KUTIPAN TEKS:
>>>

IMPLEMENTASI KEBIJAKAN PELARANGAN PENAMBANGAN DI

KAWASAN KARST KABUPATEN GUNUNGKIDUL

(Studi Kasus Desa Bedoyo Kecamatan Ponjong dan Desa Girisekar

Kecamatan Panggang, Kabupaten Gunungkidul)

Tesis

Untuk memenuhi sebagian persyaratan mencapai derajat Sarjana S-2 pada

Program Studi Magister Ilmu Lingkungan

Disusun oleh :

RETNA DEWI WUSPADA NIM. 21080111400022

MAGISTER ILMU LINGKUNGAN

UNIVERSITAS DIPONEGORO SEMARANG

TAHUN 2012

BAB I

PENDAHULUAN

1.1 Latar Belakang

Meningkatnya jumlah penduduk telah meningkatkan kebutuhan terhadap

sandang, pangan, papan, air bersih dan energi. Peningkatan kebutuhan itu

mengakibatkan eksploitasi terhadap sumber daya alam semakin tinggi dan

cenderung mengabaikan aspek-aspek lingkungan hidup. Pertambahan jumlah

penduduk dengan segala konsekuensinya akan memerlukan lahan yang luas

untuk melakukan aktivitas dan memanfaatkan sumber daya alam untuk memenuhi

kebutuhan hidupnya. Eksploitasi sumber daya alam yang berlebihan akan

berdampak pada penurunan kelestarian sumber daya alam dan fungsi lingkungan

(Kartodihardjo, dkk.,2005). Salah satu bentuk eksploitasi sumberdaya alam adalah

kegiatan penambangan. Kegiatan penambangan banyak terjadi di wilayah

Indonesia, salah satunya di Kabupaten Gunungkidul Provinsi Daerah Istimewa

Yogyakarta.

<<<

Entri tentang pencarian kata dan elemen:
>>>

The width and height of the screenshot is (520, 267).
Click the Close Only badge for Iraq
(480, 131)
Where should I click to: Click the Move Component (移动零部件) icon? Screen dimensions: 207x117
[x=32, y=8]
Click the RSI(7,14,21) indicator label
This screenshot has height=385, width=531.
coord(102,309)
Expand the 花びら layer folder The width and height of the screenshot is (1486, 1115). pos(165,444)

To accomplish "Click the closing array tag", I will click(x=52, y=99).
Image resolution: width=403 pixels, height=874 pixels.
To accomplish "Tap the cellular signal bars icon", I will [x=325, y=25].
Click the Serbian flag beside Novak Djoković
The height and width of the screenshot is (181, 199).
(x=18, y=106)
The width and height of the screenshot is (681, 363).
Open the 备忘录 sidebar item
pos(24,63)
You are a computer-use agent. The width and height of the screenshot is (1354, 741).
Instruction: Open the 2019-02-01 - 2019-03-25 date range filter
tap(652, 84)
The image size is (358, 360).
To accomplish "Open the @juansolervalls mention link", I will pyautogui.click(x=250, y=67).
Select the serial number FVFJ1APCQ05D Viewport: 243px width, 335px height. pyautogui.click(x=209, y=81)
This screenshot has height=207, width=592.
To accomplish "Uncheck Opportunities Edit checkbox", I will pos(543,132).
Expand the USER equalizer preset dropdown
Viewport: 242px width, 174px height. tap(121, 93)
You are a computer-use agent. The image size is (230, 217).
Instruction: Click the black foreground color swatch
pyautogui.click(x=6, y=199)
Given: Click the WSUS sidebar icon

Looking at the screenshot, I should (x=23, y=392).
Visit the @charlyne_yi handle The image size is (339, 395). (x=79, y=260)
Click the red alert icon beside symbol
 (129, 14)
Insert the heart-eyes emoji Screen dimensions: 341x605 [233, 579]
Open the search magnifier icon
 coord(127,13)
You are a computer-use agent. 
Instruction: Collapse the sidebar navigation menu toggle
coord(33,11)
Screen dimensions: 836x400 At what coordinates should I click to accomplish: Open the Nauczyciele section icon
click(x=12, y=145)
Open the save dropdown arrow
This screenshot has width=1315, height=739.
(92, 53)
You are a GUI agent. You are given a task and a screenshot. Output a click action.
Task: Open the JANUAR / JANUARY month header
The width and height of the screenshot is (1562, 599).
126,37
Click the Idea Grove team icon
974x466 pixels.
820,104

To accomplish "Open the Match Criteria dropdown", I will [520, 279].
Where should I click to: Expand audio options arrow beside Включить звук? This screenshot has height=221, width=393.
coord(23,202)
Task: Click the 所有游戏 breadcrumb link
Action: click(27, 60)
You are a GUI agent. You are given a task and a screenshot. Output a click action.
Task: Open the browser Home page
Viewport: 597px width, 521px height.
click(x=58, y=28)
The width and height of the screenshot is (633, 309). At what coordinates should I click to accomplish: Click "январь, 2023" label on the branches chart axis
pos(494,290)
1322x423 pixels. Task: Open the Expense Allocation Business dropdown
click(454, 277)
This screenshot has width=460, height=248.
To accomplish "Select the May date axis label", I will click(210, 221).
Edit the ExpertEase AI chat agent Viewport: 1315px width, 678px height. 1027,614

<<<

PETUNJUK PENGERJAAN:
a. Tulis ulang secara lebih singkat paragraf dalam kutipan tesis yang diawali "Meningkatnya jumlah penduduk" tanpa menghilangkan fakta utamanya.
b. Ambil dari kutipan tesis bagian mulai "kebutuhan hidupnya. Eksploitasi" sampai "Yogyakarta." tanpa mengubah apa pun.
Data tersebut tidak diperlukan dalam pengerjaan.

PENYELESAIAN TUGAS:
a. Pertambahan penduduk meningkatkan kebutuhan sandang, pangan, papan, air bersih, dan energi, sehingga eksploitasi sumber daya alam makin tinggi dan cenderung mengabaikan aspek lingkungan hidup. Penduduk yang bertambah juga memerlukan lahan luas untuk beraktivitas dan memanfaatkan sumber daya alam. Eksploitasi berlebihan berdampak pada turunnya kelestarian sumber daya alam dan fungsi lingkungan (Kartodihardjo, dkk., 2005). Salah satu bentuknya adalah penambangan. Penambangan banyak terjadi di Indonesia, salah satunya di Kabupaten Gunungkidul, Provinsi Daerah Istimewa Yogyakarta.

b.
kebutuhan hidupnya. Eksploitasi sumber daya alam yang berlebihan akan

berdampak pada penurunan kelestarian sumber daya alam dan fungsi lingkungan

(Kartodihardjo, dkk.,2005). Salah satu bentuk eksploitasi sumberdaya alam adalah

kegiatan penambangan. Kegiatan penambangan banyak terjadi di wilayah

Indonesia, salah satunya di Kabupaten Gunungkidul Provinsi Daerah Istimewa

Yogyakarta.